### EXERCISE MATERIALS
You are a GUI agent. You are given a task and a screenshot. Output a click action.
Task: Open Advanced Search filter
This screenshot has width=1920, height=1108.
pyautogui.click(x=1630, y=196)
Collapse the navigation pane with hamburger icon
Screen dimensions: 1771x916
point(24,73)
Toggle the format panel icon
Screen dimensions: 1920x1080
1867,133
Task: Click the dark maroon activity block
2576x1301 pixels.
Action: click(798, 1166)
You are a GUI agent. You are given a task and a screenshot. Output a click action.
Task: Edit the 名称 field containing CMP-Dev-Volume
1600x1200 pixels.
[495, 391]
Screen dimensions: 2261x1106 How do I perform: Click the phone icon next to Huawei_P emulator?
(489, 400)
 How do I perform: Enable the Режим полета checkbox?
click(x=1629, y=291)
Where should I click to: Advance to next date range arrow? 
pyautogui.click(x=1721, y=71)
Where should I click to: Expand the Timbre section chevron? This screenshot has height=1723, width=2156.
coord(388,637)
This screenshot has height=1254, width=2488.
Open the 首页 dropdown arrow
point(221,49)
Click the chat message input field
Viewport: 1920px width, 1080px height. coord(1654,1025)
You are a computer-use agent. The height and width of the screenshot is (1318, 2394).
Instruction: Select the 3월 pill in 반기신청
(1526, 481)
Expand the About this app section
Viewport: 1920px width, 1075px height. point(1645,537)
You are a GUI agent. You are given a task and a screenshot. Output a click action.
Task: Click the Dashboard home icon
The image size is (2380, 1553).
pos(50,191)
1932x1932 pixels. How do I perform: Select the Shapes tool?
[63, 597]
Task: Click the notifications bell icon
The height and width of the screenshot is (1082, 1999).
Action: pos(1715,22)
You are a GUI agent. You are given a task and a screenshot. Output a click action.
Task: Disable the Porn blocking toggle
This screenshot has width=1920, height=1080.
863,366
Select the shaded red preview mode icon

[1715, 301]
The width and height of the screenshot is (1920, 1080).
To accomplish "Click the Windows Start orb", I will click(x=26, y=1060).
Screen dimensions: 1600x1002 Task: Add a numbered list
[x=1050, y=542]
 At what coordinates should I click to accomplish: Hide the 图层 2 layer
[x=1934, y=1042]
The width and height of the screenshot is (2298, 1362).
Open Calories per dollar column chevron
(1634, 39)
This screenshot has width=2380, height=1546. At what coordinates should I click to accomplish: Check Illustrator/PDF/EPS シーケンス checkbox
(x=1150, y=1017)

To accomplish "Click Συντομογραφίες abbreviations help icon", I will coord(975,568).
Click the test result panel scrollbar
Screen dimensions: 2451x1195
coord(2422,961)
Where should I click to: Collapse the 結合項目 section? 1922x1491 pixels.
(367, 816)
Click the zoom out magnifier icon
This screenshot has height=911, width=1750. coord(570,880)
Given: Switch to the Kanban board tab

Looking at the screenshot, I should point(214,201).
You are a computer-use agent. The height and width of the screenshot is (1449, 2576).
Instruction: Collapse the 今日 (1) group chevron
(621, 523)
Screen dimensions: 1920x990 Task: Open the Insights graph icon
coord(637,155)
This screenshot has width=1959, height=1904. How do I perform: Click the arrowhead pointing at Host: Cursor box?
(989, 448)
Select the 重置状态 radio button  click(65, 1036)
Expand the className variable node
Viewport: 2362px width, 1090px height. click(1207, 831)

### BRIEF
In the data above, find the line that contains "Instruction: Select the 3월 pill in 반기신청" and the line that contains "Task: Click the notifications bell icon". Repeat exactly those lines and every line between them, and only those.

### RESULT OF THE TASK
Instruction: Select the 3월 pill in 반기신청
(1526, 481)
Expand the About this app section
Viewport: 1920px width, 1075px height. point(1645,537)
You are a GUI agent. You are given a task and a screenshot. Output a click action.
Task: Click the Dashboard home icon
The image size is (2380, 1553).
pos(50,191)
1932x1932 pixels. How do I perform: Select the Shapes tool?
[63, 597]
Task: Click the notifications bell icon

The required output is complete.